Red Eye Monitor (REM) is a project I am developing which is a Total System Automation framework and set of scripts for managing cloud vendor and data center machines and storage in an integrated and fully automated fashion.
The site resides on SourceForge, here:
Because SourceForge doesn’t have any kind of blogging mechanism, I’m using WordPress to keep my custom tool sets to a minimum of this project.
At the moment I’m finishing documentation and the addition of the final SQL tables that add the data center and advance service and package concepts. REM had already been successfully tested on a functioning system, but I have since added automated persistence for databases and storage now, and wanted to expand it to include a “home cloud”, where all non-cloud machines, whether virtualized or raw hardware, are treated the same way that a machine instance from a cloud vendor, like Amazon’s EC2, is treated.
This design is now present and documented in the URL listed above, the schema has been designed and my next steps after finishing writing the basic documentation is to merge the new schema in and wrap it up in the API code and basic web pages.

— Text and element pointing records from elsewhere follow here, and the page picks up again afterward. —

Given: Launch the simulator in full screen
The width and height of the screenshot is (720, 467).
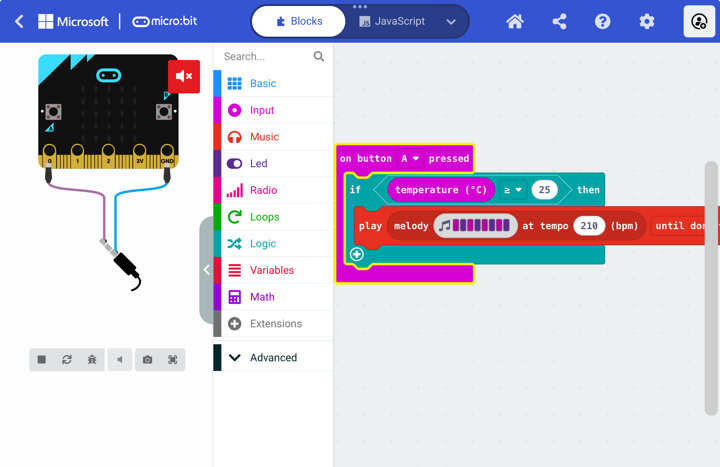Looking at the screenshot, I should pos(172,360).
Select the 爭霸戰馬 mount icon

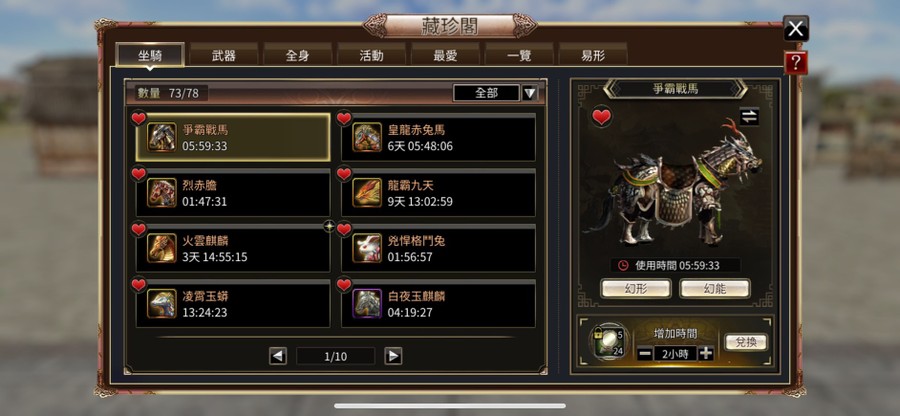(161, 138)
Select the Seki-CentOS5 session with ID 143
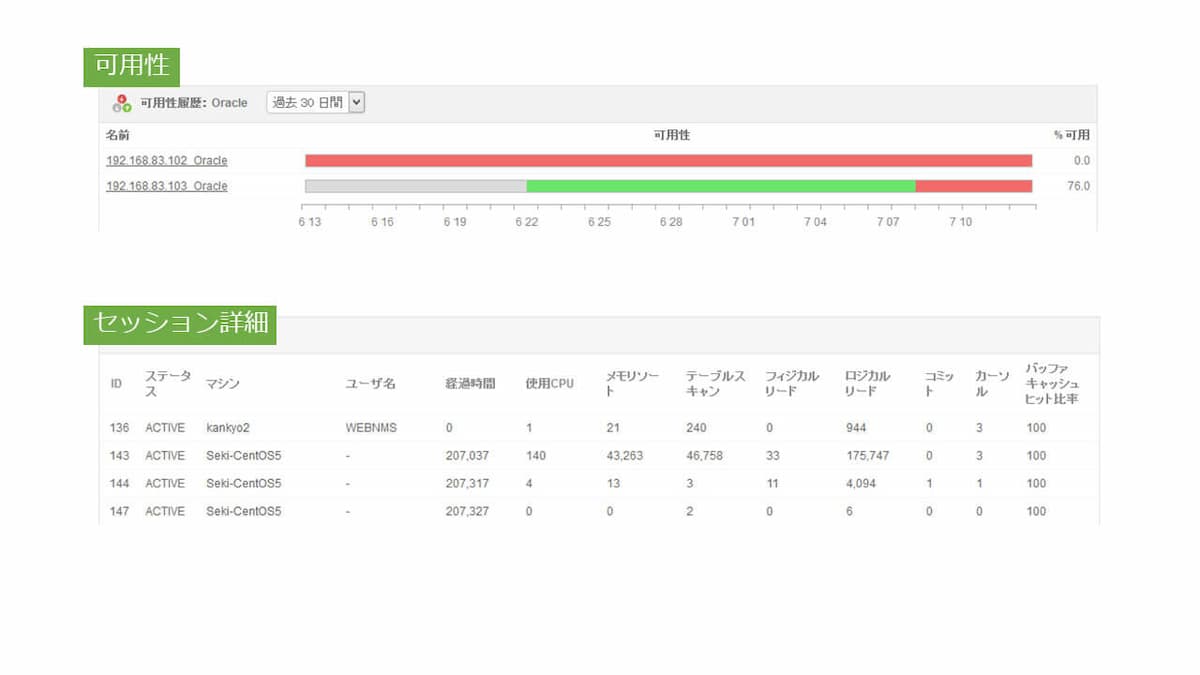The width and height of the screenshot is (1200, 675). [x=400, y=455]
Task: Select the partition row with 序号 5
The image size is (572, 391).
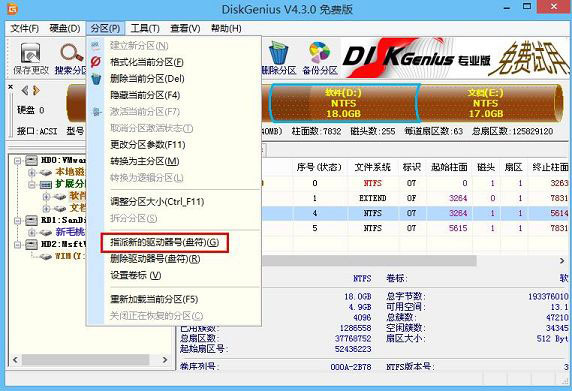Action: (415, 228)
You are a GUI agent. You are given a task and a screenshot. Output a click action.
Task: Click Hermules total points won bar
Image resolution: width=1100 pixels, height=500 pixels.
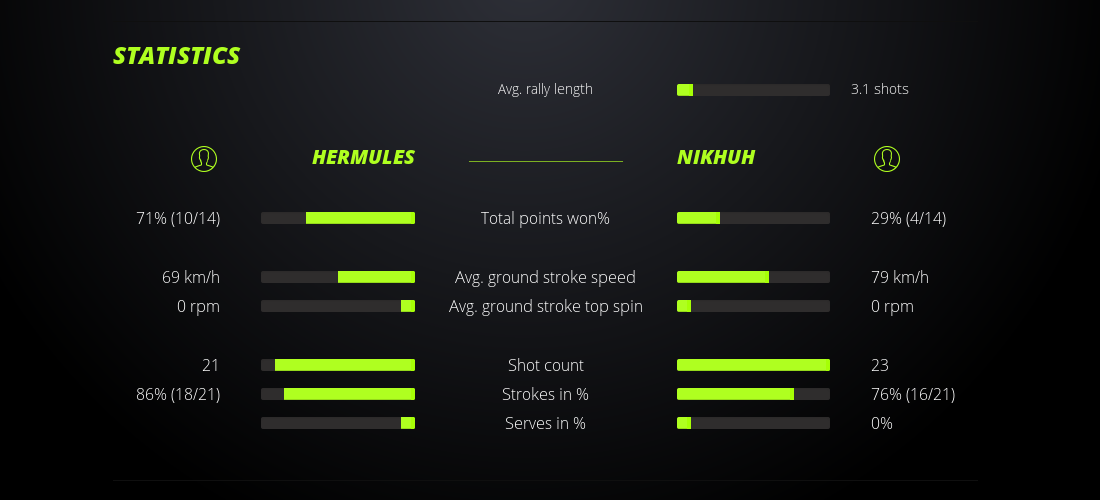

Parallel to this I’m building a cloud-only EC2 install to start building a full matrix of possible failures for this system, so that I can write tests to trigger each machine/system failure, and ensure that REM covers the system properly. Fail tests would include writing bad data into configuration files, doing the same and restarting the services, writing random data over storage volumes, or critical kernel modules, deleting database tables, filling up the partition, changing permissions on log files, and all other unique failure conditions that can occur.
Once this matrix has been designed, I will put the REM installation through its paces and find which areas are already functioning resiliently and which are broken, and start writing the code to handle the broken cases.

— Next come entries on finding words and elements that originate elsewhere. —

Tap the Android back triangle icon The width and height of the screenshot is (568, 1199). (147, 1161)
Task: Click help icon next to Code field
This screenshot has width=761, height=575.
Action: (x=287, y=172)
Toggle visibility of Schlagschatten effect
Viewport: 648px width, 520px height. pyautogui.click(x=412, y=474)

I hope to get this in hand over the next couple of weeks, but the next day or two I’ll be finishing up the basic documentation which will also serve as the living design document.
If anyone is interested in this project, I’m not looking for coding support at the moment, as too many design aspects are still in swing. I could definitely use experienced opinions on anything that catches your eye as a logic flaw, gap in the design, or missing failure case.

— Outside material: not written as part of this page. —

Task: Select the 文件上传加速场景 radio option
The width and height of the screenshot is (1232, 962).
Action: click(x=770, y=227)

This project will be considered Beta when I have a comprehensive set of documentation, an ISO and EC2 AMI image that will kickstart a REM installation, and the failure matrix well-populated any fully tested with the initial REM packages.
The REM installation will consist of a Apache web server pool, with a MySQL backend, a postfix mail server, an NFS server to share static content between the Apache servers, and a syslog server. The basics of a functioning internet presence.
When this can be tested for failures resiliently, then it is a matter of getting enough positive feedback to leave Beta.